Steam was the motive power, not just for railways; there were quite a few steam lorries – Sentinels with rounded front and vertical boiler and Fodens with horizontal boiler sticking out over the front wheels. I can just remember steam narrow boats on the canals, towing another boat, but around 1919-20 they were replaced by oil engines. Horse-drawn barges were common, too. Lines of these narrow boats used to go up the Stratford Canal, taking cocoa or sugar to Cadbury’s.

The bargee would attend to the lock gates and horse while his wife worked the graceful tiller, dressed in black – queen of all she surveyed. I was told that early on women wore light colours but changed to black out of respect after the death of Queen Victoria.

The Old Warwick Road, not sealed with tar, consisted of stone and mud, carefully rolled flat by a lovely steam roller. In dry weather the odd car would throw up clouds of dust; we always had to stand still while they passed because they were very dangerous. In the early 20s the road was tarmaced: horse-drawn tarpots were heated by coke to melt the tar, which was ladled by hand into watering cans for spraying, after which stone chippings were rolled in by the steam roller. There was no paved or tarmaced footpath – just a path worn into the grass on the side of the road.

The Great War moved things on more quickly; I remember a Zeppelin flying over one night; it had dropped a bomb locally. Aeroplanes were by now well developed, but it was still an occasion to run out of the house to see one pass over.

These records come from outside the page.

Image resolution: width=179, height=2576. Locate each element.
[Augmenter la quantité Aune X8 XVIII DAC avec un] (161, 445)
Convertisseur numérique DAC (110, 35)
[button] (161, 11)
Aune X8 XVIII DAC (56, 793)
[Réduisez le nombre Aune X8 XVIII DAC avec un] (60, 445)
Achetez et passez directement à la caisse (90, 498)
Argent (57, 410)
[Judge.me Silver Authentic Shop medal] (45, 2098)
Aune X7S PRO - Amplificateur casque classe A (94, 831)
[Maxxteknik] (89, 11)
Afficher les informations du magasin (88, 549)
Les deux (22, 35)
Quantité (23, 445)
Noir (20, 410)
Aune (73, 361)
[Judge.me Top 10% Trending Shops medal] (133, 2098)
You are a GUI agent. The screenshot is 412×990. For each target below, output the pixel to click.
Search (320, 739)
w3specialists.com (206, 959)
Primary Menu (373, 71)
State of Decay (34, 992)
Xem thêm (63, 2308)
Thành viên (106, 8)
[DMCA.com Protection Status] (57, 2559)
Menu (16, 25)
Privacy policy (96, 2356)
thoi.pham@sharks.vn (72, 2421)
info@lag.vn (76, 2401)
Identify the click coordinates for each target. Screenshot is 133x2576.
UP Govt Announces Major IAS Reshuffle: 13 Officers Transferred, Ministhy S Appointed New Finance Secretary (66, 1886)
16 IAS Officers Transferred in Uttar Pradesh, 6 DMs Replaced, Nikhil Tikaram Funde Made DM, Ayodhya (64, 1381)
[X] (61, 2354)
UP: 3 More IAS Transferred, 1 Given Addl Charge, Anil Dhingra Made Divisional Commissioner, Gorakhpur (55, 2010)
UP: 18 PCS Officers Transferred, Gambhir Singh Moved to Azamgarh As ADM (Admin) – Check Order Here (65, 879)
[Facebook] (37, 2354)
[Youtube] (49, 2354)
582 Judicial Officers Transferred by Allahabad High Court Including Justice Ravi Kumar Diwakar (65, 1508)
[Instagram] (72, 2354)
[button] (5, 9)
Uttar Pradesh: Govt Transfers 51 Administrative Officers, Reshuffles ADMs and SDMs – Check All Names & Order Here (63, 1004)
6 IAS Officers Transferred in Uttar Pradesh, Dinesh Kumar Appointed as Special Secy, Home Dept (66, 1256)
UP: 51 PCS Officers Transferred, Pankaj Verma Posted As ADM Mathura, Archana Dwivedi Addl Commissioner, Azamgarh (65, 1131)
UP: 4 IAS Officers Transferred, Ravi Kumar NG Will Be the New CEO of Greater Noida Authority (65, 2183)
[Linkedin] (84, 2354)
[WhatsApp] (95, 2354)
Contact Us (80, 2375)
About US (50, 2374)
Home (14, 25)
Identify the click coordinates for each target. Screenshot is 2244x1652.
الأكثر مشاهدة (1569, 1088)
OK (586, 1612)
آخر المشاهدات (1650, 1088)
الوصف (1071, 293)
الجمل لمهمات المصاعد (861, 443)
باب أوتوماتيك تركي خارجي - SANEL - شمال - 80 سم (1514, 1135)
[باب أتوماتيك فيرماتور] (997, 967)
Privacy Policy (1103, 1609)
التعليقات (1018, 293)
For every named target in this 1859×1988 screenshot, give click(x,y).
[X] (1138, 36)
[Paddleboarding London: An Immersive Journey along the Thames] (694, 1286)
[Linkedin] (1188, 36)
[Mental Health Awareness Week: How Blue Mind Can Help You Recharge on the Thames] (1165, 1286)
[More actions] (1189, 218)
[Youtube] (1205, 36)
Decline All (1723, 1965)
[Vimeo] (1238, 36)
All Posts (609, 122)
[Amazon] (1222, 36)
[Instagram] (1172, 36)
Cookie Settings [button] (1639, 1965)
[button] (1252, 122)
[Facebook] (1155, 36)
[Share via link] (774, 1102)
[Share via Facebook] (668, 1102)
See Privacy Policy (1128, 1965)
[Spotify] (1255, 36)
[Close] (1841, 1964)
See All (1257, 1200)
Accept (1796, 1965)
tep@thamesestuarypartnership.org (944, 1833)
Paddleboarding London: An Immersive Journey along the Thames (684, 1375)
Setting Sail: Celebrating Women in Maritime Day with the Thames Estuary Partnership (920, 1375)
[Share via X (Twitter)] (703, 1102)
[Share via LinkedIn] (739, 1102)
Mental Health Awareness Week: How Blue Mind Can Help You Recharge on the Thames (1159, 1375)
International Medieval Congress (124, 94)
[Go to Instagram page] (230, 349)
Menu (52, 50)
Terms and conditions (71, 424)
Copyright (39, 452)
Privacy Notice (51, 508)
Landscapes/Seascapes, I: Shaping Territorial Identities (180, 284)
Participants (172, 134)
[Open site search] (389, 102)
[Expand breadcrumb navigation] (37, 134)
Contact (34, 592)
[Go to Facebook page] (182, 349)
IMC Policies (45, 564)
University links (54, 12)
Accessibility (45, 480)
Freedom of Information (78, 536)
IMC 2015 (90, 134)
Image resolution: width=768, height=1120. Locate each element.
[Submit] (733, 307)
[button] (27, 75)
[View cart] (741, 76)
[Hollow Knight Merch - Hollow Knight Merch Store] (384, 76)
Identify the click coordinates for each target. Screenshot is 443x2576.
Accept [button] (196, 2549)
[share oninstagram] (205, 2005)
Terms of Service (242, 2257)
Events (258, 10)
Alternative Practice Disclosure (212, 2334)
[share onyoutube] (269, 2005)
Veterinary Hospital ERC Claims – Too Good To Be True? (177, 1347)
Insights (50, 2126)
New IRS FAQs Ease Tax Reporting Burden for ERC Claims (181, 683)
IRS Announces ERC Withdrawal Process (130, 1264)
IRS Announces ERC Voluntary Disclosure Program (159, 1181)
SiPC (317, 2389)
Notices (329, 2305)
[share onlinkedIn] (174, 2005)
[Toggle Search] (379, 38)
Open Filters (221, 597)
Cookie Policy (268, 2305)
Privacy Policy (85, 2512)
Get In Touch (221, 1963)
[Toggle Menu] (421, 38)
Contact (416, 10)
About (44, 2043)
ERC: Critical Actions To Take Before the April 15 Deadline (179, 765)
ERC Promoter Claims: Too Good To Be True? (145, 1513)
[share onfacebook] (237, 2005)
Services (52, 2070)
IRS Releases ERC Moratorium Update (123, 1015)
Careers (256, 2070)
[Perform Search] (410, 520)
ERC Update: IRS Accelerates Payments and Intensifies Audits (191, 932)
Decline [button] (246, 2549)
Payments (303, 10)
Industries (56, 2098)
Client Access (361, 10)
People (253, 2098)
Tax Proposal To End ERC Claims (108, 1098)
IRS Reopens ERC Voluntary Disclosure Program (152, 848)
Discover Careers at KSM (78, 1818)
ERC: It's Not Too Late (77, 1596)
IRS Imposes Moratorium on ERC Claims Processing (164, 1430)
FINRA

There was no street lighting; we didn’t need it until after the last war. Children from Kingswood could walk up to school near the church, a mile and a half, by themselves, quite safely. Girls off the train from the King’s High School in Warwick could ride their bikes home to Rowington, Lowsonford or Chadwick End, with just the old oil lamp on their bike and no-one worried about them.

Electric light came in the 1930s; some houses had electric generators (the doctor’s house at The Mount had an acetylene gas generating plant in an outhouse). Before that lighting was by oil lamps or candles.